Janira Isabel Fonseca Hopffer Almada (born 27 September 1978) is a lawyer and politician from Cape Verde who served as the president of the African Party for the Independence of Cape Verde (PAICV) from 2014 to 2021.

Early life and education
Almada was born on 27 September 1978 in Praia, Santiago Island. Her father is a lawyer and PAICV Minister of Justice David Hopffer Almada. She has a degree in law and a graduate degree in business law from the University of Coimbra in Portugal.

Career
Almada is a lawyer and worked as an associate at her father's firm, D. Hopffer Almada and Associates. She is a member of the Cape Verde Bar Association and was a teacher at the Jean Piaget University of Cape Verde from 2003 to 2006.

Almada was Municipal Representative in the 2008 municipal elections and was elected to parliament in 2011. She became Minister of Youth, Employment, and Human Resources Development.

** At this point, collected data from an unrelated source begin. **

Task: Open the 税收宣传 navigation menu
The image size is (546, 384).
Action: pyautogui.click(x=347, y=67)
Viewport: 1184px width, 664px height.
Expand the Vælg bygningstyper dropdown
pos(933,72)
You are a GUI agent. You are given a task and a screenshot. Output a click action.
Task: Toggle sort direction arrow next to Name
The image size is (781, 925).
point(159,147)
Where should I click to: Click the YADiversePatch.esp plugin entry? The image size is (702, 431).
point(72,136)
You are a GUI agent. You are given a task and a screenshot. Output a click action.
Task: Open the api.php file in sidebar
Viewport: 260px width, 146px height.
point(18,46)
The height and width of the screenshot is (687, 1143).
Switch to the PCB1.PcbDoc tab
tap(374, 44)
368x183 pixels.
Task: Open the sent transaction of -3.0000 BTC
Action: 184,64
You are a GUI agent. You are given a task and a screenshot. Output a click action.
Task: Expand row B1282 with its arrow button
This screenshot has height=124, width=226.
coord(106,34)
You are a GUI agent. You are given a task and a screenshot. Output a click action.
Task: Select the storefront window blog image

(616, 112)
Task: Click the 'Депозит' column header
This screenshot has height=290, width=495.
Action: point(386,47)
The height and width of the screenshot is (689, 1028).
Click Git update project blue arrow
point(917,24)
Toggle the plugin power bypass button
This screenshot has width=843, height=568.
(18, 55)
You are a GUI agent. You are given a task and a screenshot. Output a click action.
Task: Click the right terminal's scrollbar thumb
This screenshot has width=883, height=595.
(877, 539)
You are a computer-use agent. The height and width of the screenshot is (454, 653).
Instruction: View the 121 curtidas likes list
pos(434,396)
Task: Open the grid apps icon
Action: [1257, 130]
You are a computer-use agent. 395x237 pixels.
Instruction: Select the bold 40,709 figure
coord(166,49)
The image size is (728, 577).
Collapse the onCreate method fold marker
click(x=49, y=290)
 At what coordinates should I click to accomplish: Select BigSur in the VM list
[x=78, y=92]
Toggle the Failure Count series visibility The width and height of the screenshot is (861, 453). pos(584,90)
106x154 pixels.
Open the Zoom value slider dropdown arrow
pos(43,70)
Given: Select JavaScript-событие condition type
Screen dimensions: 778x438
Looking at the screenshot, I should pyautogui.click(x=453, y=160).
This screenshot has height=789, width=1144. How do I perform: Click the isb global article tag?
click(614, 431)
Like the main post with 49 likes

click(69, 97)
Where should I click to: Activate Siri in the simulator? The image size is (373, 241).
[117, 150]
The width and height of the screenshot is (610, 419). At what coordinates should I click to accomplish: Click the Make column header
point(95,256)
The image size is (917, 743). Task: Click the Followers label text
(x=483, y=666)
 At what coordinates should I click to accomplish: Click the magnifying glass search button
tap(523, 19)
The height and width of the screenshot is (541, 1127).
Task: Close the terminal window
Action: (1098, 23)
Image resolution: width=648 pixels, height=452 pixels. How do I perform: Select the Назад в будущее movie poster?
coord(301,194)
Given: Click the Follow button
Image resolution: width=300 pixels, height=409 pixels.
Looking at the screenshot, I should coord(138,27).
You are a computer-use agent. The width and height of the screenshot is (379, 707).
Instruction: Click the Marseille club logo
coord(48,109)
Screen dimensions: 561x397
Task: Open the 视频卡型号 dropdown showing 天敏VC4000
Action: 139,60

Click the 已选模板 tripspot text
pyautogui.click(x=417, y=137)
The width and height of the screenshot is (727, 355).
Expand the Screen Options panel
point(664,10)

Almada was elected leader of the PAICV on 14 December 2014 with 51.24% of the votes, succeeding José Maria Neves, becoming the party's youngest, as well as first female, president. She led the party to the 2016 elections; after the MpD party won a landslide victory, she announced her resignation.  However, she decided to run again at the next party convention, and won reelection as the party president.

In August 2016, Almada was invited to a congress held by the MPLA, the Popular Movement for the Liberation of Angola in Angola as a delegate, both parties linked to the struggle against colonialism and for independence.  Meetings were held between the participants of PAICV, MPLA and the Portuguese Socialist Party (PS) whose president is Carlos César and some others.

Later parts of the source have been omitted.